Au printemps suivant, je croyais savoir lire, car j’avais entrepris de transmettre ma science à une autre.

Mon élève, ou plutôt ma victime, était naturellement Nini. Je lui faisais honte, d’être si grande et de ne rien savoir. Elle n’avait pas honte, mais ne refusait pas d’apprendre. Nous nous installions sur les marches du seuil, du côté de la route de Châtillon, en face de la grande plaine ; j’ouvrais le livre dans lequel j’épelais, et la leçon commençait. Elle ne durait pas longtemps et finissait mal. Ma méthode d’enseignement n’était pas très bonne, à ce qu’il semble. D’un doigt impérieux je montrais une ligne du livre, et je disais « lis ». Nini restait muette. À la troisième injonction, comme elle ne lisait toujours pas, je la giflais. Alors, elle se mettait à pousser des cris et fondait en larmes.
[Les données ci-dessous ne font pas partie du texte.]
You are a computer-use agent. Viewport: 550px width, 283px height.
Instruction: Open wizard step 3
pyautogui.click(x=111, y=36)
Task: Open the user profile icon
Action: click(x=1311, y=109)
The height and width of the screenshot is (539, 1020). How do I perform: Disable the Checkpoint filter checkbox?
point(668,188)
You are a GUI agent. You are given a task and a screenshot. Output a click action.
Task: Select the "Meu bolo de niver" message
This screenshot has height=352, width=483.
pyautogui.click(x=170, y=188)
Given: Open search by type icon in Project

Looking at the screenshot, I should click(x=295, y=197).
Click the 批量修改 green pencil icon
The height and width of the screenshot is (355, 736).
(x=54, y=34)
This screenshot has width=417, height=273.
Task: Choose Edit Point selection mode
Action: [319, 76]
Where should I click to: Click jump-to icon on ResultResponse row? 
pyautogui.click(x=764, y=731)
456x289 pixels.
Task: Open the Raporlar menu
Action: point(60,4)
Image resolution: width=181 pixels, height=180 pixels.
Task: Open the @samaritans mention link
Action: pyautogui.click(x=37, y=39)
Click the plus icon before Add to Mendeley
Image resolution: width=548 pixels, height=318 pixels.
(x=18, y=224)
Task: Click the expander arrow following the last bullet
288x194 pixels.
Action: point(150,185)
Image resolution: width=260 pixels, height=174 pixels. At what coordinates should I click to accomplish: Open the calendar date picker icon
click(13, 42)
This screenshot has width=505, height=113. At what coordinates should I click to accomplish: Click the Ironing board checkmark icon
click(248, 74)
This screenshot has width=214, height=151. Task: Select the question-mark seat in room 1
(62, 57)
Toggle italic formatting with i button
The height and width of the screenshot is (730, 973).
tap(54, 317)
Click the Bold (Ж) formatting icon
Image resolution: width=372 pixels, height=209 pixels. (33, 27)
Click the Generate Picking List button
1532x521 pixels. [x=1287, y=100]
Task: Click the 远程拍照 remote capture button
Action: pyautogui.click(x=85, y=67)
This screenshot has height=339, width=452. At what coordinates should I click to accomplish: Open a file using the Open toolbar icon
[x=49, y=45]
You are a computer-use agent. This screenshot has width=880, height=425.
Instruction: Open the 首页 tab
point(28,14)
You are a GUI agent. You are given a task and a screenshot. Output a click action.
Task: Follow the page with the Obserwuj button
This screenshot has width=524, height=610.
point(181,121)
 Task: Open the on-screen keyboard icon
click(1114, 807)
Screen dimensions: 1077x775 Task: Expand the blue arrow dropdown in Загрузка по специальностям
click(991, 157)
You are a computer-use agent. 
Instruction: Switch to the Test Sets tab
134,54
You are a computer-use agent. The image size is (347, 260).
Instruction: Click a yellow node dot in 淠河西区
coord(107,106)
Sa mère sortait, l’empoignait par un bras, et, avec une nouvelle taloche, la faisait rentrer chez elle, tandis qu’une des tantes descendait, pour savoir ce qui arrivait.

— Elle ne veut pas lire, expliquai-je avec une pitié dédaigneuse, pendant qu’on me faisait remonter l’escalier.

En effet, la pauvre Nini ne sut jamais lire.